Authentically passionate writing

I've had one of my periodic 'I despair' moments again recently.  I was reading the blurbs and endorsements of some of the female SF writers' books that are currently being published.

"The work of a smart and sexy novelist having smart and sexy fun" one endorsement read.  And that quote alone was enough to turn me away from reading the book.  That might be totally unfair to the author, but 'smart and sexy' ain't where it's at for me.  And there is the danger in accepting such endorsements.  The book may be something totally different, but those two words disqualify it to for me.

Having reached mature years, I find that my Inauthenticity Meter is finely-honed these days.  And two of the words that send the IM off the scale are 'smart' and 'sexy'.  I have no idea what either means, but it seems that they're descriptions people like.  Not me.

But that makes me worry that this is the type of female SF author that publishers think is bankable.  A woman who keeps the social structures in her novels nice and familiar.  A woman whose ideas are safe and unchallenging to the editor's personal beliefs and way of living.

But the thing is, that ain't the authentic me.  I cringe when I read books where wonderfully talented female characters still get married at the end of the story.   If we're writing about a century hence, why are we still supporting today's flawed institutions?

My stories have many childfree characters who aren't fussed about sex either.  I have women presidents of human interstellar unions, women responsible for the security of that union, and women  starship captains busily making their fortunes using their talents as traders.

I cannot write 'smart and sexy'.  Those things are inauthentic for me, and I simply won't do them.  That might mean that it takes more time for the publishing industry to accept my authentically passionate writing, but I'll wait until it does.
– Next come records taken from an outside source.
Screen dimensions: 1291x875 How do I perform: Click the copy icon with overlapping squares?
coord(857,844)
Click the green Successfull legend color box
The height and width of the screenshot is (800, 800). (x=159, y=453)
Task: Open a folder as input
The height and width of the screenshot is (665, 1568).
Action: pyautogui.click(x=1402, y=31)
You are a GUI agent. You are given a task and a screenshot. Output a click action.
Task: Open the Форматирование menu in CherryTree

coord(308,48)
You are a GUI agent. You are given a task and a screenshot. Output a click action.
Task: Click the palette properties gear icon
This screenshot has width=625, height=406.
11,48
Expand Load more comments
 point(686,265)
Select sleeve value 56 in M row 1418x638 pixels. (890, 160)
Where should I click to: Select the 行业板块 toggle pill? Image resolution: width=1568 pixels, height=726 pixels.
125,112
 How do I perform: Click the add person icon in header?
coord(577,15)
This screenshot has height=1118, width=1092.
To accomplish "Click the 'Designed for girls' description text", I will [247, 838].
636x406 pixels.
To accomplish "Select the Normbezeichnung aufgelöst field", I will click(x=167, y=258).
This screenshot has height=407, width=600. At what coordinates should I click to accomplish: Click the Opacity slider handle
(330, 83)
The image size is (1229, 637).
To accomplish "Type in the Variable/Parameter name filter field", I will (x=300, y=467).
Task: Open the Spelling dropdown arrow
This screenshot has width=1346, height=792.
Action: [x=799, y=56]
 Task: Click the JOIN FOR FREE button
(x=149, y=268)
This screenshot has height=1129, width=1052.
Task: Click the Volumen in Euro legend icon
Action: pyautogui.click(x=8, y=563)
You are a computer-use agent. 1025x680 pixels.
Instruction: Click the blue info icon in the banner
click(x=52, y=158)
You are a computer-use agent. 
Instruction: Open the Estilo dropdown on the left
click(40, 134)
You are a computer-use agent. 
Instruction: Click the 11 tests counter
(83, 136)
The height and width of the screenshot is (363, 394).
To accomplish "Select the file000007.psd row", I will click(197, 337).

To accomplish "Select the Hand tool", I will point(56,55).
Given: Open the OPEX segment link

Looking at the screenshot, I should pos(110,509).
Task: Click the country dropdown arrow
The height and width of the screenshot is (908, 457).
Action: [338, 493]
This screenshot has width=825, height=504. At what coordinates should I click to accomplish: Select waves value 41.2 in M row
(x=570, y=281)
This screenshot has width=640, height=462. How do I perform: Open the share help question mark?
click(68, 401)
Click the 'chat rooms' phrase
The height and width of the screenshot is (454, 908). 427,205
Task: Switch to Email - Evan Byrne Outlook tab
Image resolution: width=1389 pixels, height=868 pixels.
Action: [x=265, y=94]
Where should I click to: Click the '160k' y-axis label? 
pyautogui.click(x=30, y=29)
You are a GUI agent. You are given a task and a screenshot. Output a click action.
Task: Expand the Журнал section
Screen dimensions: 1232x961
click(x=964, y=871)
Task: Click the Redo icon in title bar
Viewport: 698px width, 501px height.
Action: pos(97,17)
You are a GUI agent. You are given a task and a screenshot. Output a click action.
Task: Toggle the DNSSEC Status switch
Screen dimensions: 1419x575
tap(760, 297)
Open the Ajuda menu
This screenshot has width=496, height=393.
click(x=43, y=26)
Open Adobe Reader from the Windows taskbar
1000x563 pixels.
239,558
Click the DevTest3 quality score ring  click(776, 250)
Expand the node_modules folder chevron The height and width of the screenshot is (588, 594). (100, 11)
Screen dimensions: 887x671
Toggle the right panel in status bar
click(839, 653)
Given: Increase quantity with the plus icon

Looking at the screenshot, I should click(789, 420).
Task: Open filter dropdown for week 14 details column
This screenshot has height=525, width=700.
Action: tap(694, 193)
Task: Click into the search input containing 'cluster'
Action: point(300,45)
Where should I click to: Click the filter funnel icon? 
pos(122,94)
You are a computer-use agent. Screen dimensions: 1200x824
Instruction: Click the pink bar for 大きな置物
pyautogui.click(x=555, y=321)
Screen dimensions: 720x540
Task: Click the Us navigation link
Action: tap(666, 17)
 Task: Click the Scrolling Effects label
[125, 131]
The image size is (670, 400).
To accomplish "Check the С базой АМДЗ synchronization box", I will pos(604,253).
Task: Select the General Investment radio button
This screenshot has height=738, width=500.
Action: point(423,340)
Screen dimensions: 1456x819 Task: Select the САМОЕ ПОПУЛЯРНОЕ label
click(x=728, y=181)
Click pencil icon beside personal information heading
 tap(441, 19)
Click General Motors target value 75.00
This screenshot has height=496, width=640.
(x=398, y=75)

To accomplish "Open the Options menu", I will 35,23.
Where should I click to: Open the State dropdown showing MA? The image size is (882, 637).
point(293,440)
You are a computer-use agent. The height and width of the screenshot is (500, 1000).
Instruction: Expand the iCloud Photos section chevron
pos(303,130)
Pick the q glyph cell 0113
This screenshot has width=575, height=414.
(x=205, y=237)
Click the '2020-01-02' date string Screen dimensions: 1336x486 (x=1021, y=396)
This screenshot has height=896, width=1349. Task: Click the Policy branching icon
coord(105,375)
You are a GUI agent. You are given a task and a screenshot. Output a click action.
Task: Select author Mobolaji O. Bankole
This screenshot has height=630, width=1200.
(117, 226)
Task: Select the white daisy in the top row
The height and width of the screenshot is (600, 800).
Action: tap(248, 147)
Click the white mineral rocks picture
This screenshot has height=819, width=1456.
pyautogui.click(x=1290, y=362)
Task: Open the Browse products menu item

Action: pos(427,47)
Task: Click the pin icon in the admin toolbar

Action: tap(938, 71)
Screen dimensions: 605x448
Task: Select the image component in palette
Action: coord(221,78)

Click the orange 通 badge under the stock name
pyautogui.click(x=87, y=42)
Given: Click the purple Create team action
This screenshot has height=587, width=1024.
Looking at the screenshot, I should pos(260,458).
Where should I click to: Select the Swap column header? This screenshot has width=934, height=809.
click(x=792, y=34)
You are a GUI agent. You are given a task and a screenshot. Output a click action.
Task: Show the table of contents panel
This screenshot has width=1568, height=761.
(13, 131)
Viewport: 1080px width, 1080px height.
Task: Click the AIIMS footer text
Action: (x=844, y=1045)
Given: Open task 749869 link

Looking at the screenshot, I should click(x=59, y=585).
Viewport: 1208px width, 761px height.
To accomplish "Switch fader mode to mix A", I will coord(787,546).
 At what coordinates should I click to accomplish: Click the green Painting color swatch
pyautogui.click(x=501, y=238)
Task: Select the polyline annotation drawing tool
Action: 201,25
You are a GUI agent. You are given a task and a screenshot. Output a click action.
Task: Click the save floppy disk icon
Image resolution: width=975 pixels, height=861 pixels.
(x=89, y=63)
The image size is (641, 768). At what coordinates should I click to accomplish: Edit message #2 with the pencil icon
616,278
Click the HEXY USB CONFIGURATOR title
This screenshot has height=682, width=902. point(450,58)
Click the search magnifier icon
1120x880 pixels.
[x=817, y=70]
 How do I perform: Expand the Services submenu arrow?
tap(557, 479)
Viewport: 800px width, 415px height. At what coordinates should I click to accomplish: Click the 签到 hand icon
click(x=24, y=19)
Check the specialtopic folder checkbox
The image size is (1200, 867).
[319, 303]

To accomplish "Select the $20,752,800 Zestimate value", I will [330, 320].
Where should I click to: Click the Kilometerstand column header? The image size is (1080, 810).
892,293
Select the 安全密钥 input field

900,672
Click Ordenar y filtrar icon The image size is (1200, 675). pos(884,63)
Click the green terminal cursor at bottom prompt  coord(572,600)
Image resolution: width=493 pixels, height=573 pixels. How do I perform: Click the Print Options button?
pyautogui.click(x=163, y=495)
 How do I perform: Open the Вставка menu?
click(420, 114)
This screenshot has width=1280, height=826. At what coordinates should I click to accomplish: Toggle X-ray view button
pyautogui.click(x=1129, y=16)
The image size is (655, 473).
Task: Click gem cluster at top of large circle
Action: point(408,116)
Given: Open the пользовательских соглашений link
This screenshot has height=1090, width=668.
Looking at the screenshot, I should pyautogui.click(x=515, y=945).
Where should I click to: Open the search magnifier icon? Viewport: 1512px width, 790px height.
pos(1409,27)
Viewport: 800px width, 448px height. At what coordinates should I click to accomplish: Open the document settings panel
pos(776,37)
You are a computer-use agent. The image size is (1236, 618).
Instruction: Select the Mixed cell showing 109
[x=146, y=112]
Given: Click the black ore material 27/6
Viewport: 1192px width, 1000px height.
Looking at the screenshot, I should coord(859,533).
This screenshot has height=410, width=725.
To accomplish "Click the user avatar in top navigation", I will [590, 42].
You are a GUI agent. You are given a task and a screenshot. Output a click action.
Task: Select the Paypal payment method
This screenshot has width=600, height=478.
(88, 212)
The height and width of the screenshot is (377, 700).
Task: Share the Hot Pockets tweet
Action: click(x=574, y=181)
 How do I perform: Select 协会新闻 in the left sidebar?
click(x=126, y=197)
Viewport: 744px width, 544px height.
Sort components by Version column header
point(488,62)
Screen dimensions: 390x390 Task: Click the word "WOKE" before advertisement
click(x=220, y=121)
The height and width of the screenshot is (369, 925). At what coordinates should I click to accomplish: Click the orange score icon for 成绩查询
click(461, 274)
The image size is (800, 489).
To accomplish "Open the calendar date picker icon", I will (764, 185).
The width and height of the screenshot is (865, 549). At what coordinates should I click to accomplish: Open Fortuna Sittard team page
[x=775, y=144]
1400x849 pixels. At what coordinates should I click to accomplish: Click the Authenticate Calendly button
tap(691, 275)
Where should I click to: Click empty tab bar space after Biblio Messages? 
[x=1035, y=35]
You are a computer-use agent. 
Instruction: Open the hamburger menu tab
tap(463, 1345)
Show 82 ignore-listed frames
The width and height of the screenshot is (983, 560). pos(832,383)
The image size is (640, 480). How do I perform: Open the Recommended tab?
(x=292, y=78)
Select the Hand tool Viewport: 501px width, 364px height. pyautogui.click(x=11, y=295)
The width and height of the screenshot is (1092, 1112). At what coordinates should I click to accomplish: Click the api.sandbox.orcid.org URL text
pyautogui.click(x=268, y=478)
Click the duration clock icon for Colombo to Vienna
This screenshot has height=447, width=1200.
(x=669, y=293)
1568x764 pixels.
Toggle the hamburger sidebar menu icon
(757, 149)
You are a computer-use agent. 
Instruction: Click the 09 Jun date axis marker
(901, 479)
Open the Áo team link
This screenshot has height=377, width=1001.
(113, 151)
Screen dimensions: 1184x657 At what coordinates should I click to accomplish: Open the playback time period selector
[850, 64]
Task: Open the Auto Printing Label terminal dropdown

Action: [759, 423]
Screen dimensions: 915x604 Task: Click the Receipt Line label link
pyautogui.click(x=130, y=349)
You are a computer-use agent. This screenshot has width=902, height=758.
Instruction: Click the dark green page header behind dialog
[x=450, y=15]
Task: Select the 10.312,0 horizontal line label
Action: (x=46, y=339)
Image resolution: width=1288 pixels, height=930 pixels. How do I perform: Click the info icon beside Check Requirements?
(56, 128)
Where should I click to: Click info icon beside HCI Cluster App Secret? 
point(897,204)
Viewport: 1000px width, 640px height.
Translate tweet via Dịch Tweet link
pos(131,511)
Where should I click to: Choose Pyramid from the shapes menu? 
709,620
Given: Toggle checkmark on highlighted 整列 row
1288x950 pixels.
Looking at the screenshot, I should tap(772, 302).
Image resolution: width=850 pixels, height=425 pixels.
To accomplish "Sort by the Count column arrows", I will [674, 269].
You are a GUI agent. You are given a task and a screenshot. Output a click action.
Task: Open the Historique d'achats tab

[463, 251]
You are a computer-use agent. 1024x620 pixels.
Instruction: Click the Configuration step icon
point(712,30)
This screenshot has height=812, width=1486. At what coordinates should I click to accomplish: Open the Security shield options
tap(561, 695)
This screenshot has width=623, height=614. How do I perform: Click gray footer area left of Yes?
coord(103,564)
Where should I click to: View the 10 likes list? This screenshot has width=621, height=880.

I'm too old to do anything inauthentic these days.  The only words I want out there attributed to me are those that reflect the authentically passionate me.

Comments

  1. I'm with you on this, Wendy. I'm too mature to be sexy. I've spent my life wanting to be taken seriously instead of the dumb blonde. Writing is the one thing I thought it didn't matter what you look like, and the longer you worked at it the better you become, so age didn't matter.